EXERCISE:
Reproduce the lines running from the one containing "You are a GUI" down to the one containing "This screenshot has width=1054, height=872.", changing "click action" to "tap action" and leaving everything else unchanged.

RECORDS SHOWN:
▼▼▼
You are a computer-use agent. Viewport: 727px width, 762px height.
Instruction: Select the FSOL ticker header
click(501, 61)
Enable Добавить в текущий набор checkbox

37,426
▲▲▲
▼▼▼
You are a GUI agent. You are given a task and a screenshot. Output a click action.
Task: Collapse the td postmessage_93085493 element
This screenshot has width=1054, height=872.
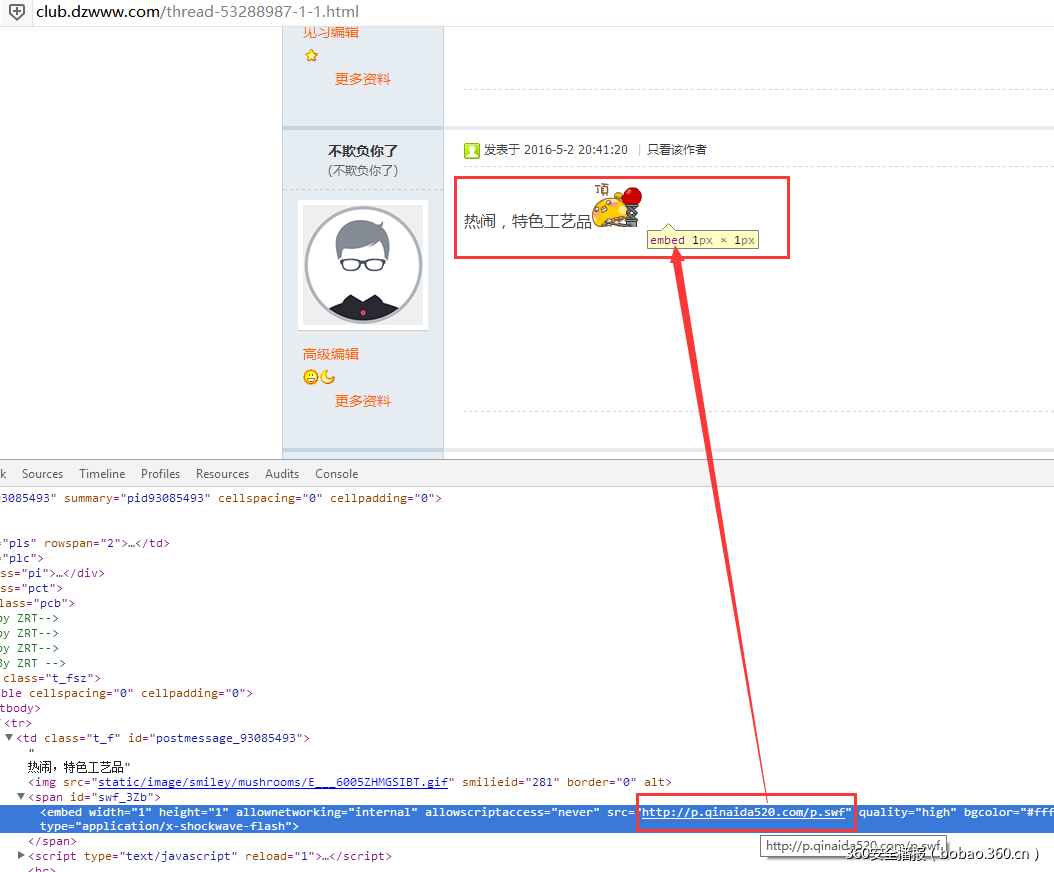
▲▲▲
▼▼▼
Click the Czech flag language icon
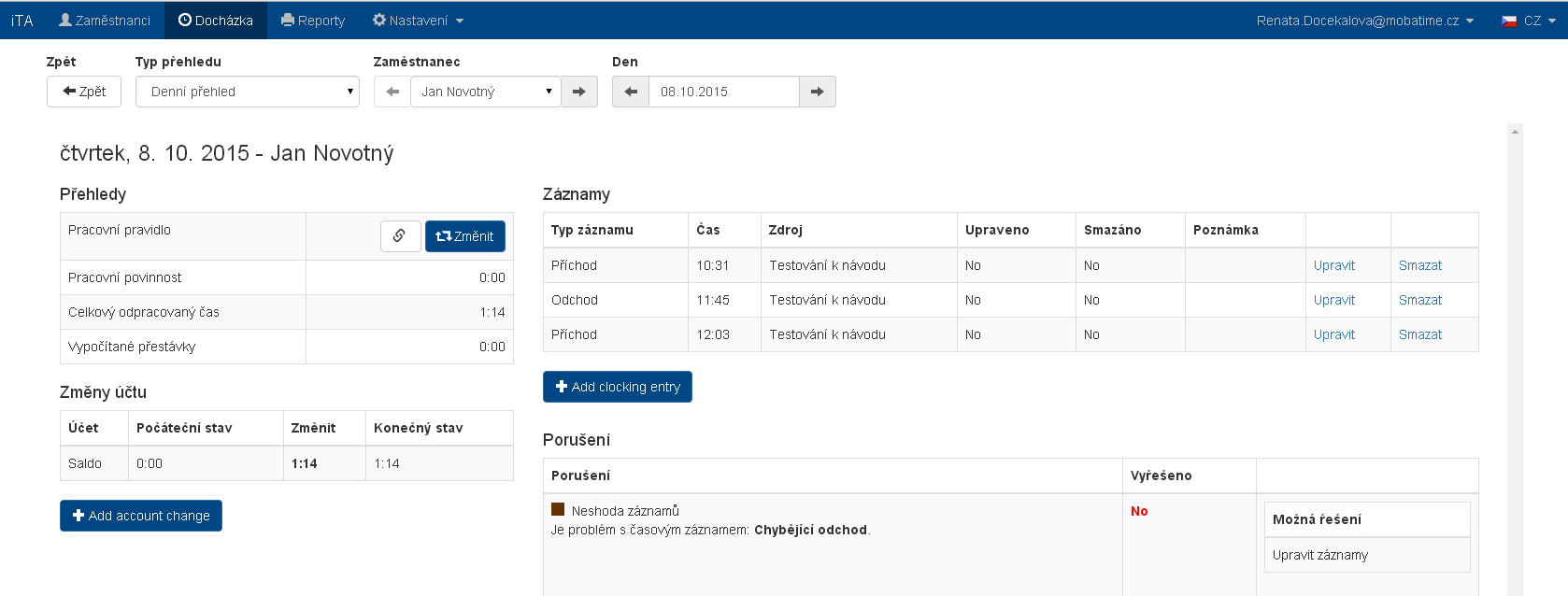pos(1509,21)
▲▲▲
RESPONSE TO THIS EXERCISE:
You are a GUI agent. You are given a task and a screenshot. Output a tap action.
Task: Collapse the td postmessage_93085493 element
This screenshot has width=1054, height=872.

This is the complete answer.